Breaking News
U.S. Army Awards $5.2m for Bumblebee V2 Drone Interceptor to Counter Small UAS Threats.
The U.S. Army’s Joint Interagency Task Force 401 awarded Perennial Autonomy a $5.2 million contract for the Bumblebee V2 collision-based counter-drone system, with deliveries beginning in March 2026. The deal signals the Army’s push for a soldier-operated, low-collateral interceptor that can rapidly deploy against the growing small UAS threat.

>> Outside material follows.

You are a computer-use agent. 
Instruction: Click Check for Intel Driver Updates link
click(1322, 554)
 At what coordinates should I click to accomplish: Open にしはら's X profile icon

On February 6, 2026, the U.S. Army’s Joint Interagency Task Force 401 awarded a $5.2 million agreement to Perennial Autonomy for the Bumblebee V2 counter-drone system, positioning it as an immediately fieldable, low-collateral kinetic option for U.S. forces at home and abroad. Deliveries are scheduled to start in March, with the capability slated for an operational assessment by the Army’s Global Response Force, a signal that the service wants a soldier-usable interceptor that can deploy on short notice and work in the complex airspace over modern formations.
Follow Army Recognition on Google News at this link
Bumblebee V2 is a soldier-operated FPV interceptor drone that uses onboard recognition and tracking to physically collide with and disable hostile small UAS, delivering a low-collateral, close-range counter-drone kill option for point defense in contested airspace (Picture source: U.S. DoW).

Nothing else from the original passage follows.